> _Task statement_
Pick out every line of the rows below that contains the word "label", and copy each one. Case counts.

* Start The data *

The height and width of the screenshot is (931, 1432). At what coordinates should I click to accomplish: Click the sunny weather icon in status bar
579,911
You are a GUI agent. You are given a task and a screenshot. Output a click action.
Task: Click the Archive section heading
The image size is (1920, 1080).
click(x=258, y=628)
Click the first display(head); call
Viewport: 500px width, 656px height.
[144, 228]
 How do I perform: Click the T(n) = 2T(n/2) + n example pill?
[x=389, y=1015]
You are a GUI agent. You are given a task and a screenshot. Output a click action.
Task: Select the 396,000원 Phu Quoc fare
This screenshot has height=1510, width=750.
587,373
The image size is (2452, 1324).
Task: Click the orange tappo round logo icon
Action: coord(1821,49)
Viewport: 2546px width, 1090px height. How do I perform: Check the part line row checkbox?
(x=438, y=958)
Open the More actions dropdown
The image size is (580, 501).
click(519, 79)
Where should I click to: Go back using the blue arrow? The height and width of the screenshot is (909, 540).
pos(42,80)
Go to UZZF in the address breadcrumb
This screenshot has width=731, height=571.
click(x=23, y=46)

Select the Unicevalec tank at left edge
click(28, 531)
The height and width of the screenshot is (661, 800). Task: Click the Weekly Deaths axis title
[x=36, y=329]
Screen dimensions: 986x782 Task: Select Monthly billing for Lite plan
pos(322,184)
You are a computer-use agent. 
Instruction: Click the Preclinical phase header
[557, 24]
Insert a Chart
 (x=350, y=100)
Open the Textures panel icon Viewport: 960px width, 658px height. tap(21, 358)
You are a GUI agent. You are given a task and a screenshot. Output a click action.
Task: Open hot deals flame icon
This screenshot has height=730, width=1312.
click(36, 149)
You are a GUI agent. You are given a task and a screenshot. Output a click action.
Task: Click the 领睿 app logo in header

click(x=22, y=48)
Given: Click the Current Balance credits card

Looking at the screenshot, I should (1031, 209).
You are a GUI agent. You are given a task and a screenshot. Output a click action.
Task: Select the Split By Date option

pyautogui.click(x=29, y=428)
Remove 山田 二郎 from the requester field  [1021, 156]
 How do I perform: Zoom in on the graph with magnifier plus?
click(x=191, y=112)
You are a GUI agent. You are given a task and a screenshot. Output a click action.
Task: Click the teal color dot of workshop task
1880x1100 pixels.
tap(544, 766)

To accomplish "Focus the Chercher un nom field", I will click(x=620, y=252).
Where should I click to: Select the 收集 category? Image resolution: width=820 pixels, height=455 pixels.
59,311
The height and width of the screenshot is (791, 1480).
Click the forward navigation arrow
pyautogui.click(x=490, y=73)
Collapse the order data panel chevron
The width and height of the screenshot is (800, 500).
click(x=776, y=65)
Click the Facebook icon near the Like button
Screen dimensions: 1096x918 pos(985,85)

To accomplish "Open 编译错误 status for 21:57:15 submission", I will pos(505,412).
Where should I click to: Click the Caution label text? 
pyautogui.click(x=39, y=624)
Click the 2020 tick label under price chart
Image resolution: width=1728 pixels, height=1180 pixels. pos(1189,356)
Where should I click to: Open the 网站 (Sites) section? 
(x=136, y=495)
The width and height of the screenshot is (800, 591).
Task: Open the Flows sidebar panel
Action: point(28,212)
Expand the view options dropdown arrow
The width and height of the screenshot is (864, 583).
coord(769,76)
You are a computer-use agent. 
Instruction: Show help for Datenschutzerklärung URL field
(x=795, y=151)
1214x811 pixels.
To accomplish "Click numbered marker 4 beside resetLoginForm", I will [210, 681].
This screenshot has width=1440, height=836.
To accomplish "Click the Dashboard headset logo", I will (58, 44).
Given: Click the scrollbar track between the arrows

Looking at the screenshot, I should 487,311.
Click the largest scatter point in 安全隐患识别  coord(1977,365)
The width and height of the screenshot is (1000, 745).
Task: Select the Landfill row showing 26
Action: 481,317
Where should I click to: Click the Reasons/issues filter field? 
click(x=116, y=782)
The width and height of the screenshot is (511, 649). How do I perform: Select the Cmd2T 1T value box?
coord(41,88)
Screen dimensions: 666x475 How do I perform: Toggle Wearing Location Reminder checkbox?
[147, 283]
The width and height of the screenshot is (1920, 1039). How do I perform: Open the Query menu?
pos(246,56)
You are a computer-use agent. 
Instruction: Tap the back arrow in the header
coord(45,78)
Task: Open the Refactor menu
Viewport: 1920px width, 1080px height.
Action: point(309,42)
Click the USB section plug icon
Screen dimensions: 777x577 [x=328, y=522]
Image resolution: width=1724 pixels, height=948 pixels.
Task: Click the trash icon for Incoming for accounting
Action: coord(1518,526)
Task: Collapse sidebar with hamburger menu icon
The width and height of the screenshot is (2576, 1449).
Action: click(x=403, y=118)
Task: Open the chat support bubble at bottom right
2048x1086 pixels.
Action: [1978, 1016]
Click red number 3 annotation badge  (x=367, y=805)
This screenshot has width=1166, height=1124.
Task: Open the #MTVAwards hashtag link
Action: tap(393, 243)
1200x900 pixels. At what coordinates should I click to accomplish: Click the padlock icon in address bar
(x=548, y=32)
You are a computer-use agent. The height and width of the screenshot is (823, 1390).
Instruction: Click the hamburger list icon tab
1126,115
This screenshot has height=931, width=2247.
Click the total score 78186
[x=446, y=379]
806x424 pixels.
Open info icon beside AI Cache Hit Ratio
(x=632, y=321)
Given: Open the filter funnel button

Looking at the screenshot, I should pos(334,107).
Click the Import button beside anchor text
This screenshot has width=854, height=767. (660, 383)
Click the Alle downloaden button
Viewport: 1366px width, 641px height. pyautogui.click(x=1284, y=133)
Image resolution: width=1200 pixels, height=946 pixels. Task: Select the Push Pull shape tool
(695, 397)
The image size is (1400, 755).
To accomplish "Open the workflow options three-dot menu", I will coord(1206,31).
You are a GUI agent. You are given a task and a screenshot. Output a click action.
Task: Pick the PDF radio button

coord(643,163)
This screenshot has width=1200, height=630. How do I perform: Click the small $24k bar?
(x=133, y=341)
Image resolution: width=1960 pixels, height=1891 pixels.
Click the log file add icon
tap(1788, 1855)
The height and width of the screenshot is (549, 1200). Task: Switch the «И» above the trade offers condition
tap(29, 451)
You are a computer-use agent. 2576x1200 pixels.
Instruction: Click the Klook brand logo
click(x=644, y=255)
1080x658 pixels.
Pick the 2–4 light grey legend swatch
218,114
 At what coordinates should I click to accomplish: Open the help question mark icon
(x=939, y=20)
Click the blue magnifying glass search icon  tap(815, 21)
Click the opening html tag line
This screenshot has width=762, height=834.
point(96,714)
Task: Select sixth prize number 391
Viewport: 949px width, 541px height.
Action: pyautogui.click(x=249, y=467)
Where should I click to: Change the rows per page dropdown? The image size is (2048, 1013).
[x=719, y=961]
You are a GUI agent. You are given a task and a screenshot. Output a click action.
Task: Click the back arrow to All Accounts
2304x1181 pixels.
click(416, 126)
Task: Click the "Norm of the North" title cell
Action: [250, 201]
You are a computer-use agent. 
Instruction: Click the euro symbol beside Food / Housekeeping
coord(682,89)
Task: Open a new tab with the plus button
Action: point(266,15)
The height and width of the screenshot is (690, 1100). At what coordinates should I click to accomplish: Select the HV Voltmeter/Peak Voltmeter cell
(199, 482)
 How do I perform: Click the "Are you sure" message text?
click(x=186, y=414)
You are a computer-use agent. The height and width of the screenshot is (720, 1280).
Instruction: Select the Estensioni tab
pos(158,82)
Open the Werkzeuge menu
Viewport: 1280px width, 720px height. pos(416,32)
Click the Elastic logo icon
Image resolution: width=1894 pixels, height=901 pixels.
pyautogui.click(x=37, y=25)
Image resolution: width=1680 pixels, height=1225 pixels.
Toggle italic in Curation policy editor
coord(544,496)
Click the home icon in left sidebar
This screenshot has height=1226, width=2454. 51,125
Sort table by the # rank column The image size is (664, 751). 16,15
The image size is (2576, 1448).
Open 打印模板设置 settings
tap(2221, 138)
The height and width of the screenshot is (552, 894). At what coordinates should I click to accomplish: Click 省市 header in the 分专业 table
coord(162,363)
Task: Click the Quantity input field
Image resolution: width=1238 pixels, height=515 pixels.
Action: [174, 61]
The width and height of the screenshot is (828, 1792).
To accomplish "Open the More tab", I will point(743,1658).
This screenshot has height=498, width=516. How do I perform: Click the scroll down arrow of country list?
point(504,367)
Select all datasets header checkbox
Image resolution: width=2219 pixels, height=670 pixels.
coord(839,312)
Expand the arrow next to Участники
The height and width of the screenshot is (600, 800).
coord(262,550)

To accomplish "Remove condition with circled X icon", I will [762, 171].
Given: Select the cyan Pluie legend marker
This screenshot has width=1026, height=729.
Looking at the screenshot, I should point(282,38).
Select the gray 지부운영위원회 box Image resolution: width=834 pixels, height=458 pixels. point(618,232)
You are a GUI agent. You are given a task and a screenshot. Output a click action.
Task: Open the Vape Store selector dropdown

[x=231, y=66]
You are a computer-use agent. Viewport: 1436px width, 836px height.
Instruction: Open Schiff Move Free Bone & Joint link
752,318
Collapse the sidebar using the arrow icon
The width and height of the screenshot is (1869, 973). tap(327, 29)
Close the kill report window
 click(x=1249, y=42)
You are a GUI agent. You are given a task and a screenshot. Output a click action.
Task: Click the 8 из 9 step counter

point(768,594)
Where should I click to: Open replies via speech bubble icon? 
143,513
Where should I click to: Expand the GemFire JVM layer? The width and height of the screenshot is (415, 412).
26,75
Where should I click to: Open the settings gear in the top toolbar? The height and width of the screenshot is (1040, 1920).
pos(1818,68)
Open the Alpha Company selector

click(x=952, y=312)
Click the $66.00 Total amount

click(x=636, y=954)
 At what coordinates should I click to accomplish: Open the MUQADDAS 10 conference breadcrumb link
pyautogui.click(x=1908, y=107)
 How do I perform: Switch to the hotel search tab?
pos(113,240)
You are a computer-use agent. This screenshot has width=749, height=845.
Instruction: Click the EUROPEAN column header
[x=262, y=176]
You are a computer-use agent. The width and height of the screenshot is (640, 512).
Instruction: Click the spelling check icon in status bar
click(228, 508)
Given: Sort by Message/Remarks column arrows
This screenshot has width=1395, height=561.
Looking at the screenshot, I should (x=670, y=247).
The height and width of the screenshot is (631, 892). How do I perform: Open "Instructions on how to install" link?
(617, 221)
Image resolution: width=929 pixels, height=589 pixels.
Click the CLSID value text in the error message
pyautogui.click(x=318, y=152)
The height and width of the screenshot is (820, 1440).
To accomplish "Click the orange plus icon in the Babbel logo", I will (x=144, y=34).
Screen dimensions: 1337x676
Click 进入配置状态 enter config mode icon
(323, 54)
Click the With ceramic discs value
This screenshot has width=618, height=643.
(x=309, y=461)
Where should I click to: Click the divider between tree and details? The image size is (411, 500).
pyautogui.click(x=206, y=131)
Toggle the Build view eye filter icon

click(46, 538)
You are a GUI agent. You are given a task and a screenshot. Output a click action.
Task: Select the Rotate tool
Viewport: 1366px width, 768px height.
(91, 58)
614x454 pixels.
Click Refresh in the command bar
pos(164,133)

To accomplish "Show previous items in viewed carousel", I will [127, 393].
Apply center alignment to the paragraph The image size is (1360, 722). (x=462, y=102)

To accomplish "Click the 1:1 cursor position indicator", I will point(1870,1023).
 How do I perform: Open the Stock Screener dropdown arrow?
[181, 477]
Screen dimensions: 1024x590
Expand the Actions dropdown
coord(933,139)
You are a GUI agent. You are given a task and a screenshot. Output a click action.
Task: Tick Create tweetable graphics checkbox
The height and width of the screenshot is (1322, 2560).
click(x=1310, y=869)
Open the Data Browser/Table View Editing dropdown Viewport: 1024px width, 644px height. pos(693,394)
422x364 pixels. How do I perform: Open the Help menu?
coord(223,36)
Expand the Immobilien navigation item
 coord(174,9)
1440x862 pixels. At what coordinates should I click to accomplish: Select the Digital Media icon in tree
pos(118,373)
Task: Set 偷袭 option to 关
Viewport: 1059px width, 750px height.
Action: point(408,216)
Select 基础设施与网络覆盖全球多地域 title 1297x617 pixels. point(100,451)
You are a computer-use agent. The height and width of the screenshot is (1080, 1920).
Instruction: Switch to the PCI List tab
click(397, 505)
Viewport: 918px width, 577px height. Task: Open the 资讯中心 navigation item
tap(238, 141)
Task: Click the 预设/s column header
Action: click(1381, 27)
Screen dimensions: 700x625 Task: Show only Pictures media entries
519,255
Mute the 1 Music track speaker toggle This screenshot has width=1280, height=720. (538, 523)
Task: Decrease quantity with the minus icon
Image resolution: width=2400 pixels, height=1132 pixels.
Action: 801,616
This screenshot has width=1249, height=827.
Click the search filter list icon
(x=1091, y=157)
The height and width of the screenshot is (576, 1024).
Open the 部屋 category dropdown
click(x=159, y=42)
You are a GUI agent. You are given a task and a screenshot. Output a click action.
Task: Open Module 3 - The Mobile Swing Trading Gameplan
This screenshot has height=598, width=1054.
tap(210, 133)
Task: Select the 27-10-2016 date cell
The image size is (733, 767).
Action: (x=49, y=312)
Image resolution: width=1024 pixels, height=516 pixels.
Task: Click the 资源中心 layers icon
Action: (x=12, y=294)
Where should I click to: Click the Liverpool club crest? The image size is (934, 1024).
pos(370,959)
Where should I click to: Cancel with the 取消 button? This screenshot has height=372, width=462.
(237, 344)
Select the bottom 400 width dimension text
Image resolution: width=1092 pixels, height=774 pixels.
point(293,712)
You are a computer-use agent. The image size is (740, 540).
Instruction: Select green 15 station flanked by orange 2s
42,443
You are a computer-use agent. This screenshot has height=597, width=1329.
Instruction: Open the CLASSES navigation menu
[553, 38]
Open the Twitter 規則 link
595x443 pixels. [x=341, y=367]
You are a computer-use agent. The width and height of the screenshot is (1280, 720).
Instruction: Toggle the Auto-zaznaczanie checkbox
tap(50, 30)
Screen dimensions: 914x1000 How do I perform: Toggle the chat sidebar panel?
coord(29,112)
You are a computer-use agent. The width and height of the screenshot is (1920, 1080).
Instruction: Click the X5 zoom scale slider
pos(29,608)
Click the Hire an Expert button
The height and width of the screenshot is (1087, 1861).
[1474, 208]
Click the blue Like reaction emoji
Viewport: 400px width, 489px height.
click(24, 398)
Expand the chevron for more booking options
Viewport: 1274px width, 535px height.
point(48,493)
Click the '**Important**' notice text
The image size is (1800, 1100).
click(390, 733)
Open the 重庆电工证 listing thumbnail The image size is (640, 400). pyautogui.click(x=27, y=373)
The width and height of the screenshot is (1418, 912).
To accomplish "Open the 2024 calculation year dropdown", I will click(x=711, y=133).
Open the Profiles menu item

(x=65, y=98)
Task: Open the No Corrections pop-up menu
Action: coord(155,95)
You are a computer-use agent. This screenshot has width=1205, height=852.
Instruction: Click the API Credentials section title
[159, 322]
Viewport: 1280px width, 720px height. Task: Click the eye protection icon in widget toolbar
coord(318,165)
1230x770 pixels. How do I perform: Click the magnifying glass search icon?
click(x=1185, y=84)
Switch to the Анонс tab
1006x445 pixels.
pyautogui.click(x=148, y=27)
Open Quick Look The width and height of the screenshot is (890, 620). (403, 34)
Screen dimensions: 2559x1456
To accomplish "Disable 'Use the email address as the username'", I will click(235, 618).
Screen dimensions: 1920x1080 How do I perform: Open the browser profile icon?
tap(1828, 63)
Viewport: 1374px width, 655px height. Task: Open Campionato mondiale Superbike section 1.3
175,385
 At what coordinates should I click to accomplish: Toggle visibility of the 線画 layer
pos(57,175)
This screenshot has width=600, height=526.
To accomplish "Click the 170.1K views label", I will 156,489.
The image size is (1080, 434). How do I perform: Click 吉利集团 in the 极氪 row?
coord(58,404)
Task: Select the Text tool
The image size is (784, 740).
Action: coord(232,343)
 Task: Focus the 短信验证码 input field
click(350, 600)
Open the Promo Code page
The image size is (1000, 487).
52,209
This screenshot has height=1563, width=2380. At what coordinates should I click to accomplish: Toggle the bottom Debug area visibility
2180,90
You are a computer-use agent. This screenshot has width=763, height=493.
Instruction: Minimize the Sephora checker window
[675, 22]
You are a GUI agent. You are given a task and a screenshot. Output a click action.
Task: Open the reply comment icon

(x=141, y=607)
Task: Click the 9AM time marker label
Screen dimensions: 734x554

* End The data *

> _The reply_
Where should I click to: Click the Caution label text? 
Click the 2020 tick label under price chart
To accomplish "Click the 170.1K views label", I will 156,489.
Task: Click the 9AM time marker label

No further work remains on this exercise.